**Görev yönergesi**
Cerbe'deki otelle ilgili metne göre aşağıdaki soruları yanıtlayın.
1. Otel çalışanlarıyla iletişim kurabilmek için hangi dilleri konuşmak gerekiyor?
2. Anlatıcı, salamların renklerinden şüphelenince görevliye hangi sorunu soruyor?
3. Resepsiyondaki genç çalışanın anlatıcıya sorduğu ilk soru nedir?

**Belge metni**
····················

Cerbe turistik bir yer ama otel çalışanları ilk kez turist görmüş gibiler. İngilizce bilen adam yok, Fransızca ve Almanca konuşmanız gerekiyor iletişim kurabilmek için. Bir de adamlarla pek birbirimize ısınamadık otelde. İngilizce çat pat düzeyinin de altında burada.
Kahvaltıya geçiyoruz. Salamların renklerinden şüphelenip görevliye soruyorum domuz eti sorununu. Bu tipler de bizi Hristiyan sanıyorlarmış. “Türküz, müslümanız” diyorum “müslümansanız Arapça konuşmalısınız” diyor saf suratlı biri. “Nasıl dua ediyorsunuz?” diye soruyor. “Arapça dua ediyoruz” diyorum, “Kur ‘anı nasıl okuyorsunuz?” bir sonraki soru. Anlatıyorum ama kafalarındaki soru işaretlerinin kaybolmadığı suratlarında gayet aşikar. “Biz Türkler siz burada Müslüman kalabilirseniz diye gelip sizin için savaştık” diyorum. Bilmiyormuş. Duymamış. Soruyorum.
— – “Houmt Souk’u biliyorsun? ” “Evet” diyor.
– – “Orada Etrak Camii var. Neden ismi etrak o caminin?”
Hiç düşünmemiş bunu şimdiye kadar.
Evraklarımızda sorun olmuş diye kahvaltı da bir görevli geldi yanımıza. Gittim resepsiyona. Gençten, gıcıklığın kitabını yazmış bir arkadaş bana ilk soruyu sordu.
– “Yahudi misin?”
– “En el Müslim ve Turki ” dedim. Bendeki Arapça bitti bu noktada ve İngilizce devam ettim, “sen Yahudi misin?”
Cevaplamadı denyo. Ailemin pasaport fotoğraflarını gösterip “bunlar Yunan, nasıl oluyor bu iş?” gibi bir soru daha sordu. Herif resepsiyonist mi, Tunus gizli servisinin adamı mı anlamış değilim. Neden sorduğunu da anlamıyorum. Herif yarım kafa da yüksek benden bu arada. Gene de dalayım diye düşünüyorum. Sonunda herifçioğlu “ok” diyor. Ok de neye ok, cevap yok.

····················

**Verilen materyal**
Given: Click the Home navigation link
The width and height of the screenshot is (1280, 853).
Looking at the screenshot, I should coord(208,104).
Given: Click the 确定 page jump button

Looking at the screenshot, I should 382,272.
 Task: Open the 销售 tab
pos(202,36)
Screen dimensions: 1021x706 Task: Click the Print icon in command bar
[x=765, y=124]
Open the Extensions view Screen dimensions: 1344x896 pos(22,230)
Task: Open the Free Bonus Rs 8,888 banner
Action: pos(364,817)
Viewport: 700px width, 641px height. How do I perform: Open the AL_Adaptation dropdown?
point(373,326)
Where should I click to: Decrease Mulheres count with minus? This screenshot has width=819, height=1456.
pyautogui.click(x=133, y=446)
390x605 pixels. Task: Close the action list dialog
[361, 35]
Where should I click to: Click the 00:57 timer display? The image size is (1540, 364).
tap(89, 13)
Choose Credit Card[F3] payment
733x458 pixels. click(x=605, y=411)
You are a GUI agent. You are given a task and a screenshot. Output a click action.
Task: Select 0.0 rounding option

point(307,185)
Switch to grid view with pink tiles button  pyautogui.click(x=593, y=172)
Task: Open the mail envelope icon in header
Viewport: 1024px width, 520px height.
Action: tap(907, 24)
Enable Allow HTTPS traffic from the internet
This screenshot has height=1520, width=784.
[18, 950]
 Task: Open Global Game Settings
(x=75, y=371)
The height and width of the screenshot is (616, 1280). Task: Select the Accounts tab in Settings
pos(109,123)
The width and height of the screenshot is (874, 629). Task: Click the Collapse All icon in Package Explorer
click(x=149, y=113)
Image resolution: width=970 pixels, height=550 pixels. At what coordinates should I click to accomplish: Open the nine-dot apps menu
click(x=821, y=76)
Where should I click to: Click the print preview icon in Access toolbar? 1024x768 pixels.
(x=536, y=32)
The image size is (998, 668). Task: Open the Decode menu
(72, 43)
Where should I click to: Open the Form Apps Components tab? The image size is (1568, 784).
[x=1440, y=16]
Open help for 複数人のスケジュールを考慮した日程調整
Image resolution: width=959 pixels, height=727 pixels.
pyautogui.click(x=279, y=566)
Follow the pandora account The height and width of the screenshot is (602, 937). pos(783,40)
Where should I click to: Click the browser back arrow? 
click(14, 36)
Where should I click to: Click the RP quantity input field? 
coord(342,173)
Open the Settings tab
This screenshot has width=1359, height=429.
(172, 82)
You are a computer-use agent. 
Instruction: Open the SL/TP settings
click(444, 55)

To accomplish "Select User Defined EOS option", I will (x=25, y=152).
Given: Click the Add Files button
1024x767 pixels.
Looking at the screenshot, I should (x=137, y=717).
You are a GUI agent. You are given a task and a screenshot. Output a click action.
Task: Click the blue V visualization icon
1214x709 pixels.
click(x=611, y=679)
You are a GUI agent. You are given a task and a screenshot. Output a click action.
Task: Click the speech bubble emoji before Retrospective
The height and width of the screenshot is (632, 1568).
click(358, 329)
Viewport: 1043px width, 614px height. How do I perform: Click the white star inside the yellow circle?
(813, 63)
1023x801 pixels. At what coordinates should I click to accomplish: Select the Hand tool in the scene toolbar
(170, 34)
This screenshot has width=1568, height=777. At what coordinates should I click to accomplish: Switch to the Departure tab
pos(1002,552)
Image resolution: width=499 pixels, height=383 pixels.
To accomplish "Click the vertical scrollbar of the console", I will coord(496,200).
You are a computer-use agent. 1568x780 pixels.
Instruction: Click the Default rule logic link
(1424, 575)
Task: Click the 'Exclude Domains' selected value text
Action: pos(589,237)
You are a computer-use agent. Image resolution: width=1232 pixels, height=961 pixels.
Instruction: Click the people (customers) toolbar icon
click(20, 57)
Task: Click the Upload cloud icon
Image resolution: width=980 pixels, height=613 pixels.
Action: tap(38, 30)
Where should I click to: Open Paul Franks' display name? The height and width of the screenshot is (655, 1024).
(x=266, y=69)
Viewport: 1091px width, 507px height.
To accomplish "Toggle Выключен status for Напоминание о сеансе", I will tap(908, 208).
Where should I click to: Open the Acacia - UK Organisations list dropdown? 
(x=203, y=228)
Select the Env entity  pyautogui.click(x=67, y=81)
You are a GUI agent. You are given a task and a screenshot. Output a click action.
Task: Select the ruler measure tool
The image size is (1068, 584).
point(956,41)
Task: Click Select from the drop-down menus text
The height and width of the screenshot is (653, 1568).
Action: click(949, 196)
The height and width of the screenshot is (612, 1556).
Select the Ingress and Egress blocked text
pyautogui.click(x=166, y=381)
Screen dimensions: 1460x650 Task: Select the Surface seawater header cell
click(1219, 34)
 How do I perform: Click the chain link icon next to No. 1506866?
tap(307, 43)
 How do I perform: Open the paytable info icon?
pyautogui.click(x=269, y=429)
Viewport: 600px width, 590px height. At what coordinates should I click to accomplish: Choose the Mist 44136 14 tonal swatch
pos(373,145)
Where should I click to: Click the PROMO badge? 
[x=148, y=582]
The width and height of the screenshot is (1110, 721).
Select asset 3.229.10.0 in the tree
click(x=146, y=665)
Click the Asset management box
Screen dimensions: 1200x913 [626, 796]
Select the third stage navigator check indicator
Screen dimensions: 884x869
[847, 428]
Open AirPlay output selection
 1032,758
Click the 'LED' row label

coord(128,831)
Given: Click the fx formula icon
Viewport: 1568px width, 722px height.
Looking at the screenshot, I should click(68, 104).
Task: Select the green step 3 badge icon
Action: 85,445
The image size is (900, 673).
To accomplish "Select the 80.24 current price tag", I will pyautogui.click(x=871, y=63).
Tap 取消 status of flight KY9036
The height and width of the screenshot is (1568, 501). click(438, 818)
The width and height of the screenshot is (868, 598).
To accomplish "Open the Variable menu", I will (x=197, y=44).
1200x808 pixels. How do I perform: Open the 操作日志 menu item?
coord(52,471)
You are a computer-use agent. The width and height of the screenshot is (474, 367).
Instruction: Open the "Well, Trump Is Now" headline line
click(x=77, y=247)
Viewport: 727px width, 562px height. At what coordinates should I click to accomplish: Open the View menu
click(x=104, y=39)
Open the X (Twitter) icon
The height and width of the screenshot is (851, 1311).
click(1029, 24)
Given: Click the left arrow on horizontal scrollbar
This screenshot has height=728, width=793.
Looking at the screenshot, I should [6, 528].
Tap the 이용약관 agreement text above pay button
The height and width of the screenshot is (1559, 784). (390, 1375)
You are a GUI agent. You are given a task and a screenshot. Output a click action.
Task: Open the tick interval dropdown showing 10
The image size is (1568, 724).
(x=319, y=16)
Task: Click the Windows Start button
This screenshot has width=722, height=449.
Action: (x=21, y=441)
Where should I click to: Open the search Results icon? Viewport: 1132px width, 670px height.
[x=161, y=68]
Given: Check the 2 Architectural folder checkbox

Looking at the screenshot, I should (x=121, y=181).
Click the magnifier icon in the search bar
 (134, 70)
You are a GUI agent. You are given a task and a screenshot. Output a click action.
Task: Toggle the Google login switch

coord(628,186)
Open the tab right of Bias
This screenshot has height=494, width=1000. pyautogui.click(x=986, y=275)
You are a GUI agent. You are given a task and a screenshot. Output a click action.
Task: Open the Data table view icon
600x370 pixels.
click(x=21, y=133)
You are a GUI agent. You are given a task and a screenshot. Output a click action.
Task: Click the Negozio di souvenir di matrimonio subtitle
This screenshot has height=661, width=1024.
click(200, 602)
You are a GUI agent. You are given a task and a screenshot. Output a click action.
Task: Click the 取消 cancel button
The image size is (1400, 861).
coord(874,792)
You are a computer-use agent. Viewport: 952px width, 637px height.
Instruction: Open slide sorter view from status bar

····················

**Alıştırma çözümü**
1. Fransızca ve Almanca konuşmak gerekiyor.
2. Domuz eti sorununu soruyor.
3. "Yahudi misin?"